“I've been very actively and directly engaged with leadership in both Armenia and Azerbaijan, trying to help advance prospects for a long-term political settlement in regard to Nagorno-Karabakh,” Blinken told the Foreign Relations Committee of the U.S. Senate during a hearing held on Tuesday.
“We have been trying to push back on any unilateral actions, particularly by Azerbaijan, that would only inflame the situation, and we have a number of programs in place that are part of the budget to try to help advance more peaceful prospects,” he said without elaborating.
Blinken pointed to his recent phone calls with Armenian Prime Minister Nikol Pashinian and Azerbaijani President Ilham Aliyev as well as the foreign ministers of the two South Caucasus states.

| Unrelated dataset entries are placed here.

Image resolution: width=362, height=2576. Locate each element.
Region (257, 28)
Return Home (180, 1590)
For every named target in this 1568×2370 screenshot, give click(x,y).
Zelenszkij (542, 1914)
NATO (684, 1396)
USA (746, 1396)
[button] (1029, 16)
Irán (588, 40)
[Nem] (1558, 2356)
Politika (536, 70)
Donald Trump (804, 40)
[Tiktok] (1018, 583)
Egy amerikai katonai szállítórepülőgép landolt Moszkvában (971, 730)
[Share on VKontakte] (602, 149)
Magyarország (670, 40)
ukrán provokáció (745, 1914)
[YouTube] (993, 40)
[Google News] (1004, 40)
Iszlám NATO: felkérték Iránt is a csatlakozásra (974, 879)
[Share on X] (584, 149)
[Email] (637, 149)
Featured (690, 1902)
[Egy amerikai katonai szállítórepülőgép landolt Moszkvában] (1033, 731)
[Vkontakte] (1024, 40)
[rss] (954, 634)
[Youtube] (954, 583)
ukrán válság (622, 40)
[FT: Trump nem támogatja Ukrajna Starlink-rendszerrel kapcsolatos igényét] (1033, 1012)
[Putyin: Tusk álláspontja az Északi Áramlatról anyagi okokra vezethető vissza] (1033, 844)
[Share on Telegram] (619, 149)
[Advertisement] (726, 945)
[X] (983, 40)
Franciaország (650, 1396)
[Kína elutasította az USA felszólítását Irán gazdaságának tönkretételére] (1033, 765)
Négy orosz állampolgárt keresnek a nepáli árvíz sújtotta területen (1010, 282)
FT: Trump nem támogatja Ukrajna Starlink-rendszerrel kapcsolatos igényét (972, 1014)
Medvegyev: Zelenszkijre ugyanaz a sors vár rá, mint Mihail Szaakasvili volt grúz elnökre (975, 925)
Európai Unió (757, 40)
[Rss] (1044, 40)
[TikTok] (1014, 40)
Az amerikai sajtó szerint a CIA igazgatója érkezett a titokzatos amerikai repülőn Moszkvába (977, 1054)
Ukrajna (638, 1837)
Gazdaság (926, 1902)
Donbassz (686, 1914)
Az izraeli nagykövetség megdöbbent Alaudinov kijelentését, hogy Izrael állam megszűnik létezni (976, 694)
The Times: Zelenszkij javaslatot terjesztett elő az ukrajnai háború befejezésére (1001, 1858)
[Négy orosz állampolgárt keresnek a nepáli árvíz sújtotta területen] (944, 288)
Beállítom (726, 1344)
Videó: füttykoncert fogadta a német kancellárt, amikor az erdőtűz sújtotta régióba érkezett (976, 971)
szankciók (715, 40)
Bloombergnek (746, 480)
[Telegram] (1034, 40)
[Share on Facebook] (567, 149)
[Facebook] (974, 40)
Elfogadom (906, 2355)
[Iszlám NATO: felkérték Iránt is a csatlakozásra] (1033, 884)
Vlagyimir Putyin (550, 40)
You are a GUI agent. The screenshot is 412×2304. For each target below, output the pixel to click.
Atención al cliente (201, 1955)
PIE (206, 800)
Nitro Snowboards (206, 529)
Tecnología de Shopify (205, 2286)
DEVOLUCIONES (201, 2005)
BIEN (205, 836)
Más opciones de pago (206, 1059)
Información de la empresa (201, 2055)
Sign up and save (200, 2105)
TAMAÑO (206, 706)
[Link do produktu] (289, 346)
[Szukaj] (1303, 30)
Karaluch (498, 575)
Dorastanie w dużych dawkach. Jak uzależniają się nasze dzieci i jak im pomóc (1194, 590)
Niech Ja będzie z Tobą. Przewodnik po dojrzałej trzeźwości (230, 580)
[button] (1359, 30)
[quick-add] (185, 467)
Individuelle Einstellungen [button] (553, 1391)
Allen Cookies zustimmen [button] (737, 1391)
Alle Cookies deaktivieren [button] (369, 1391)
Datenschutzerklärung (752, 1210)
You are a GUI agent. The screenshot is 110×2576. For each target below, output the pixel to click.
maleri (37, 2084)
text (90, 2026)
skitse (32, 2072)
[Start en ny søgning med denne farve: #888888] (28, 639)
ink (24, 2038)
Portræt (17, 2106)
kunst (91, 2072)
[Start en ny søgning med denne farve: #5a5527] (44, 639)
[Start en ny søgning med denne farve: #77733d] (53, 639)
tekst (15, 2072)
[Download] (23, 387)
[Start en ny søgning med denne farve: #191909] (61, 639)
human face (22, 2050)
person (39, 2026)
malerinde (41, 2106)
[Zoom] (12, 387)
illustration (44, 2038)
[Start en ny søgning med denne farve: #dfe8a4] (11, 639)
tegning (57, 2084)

During his conversations with Aliyev and Pashinian, he called for “restraint, de-escalation, and renewed diplomacy,” according to the U.S. State Department.
Blinken phoned the two leaders on April 5 more than a week after Azerbaijani troops seized a village in eastern Karabakh and tried to push deeper into the territory, sparking deadly fighting with Karabakh Armenian forces.
The State Department deplored the Azerbaijani troop movements, calling them “irresponsible and unnecessarily provocative.” Baku rejected the criticism.
Speaking during Tuesday’s hearing, Robert Menendez, the pro-Armenian chairman of the Senate committee, accused Baku of trying to “eliminate the presence of Armenians” living in Karabakh. Menendez also criticized the U.S. government for continuing to seek greater U.S. assistance to Azerbaijan than Armenia.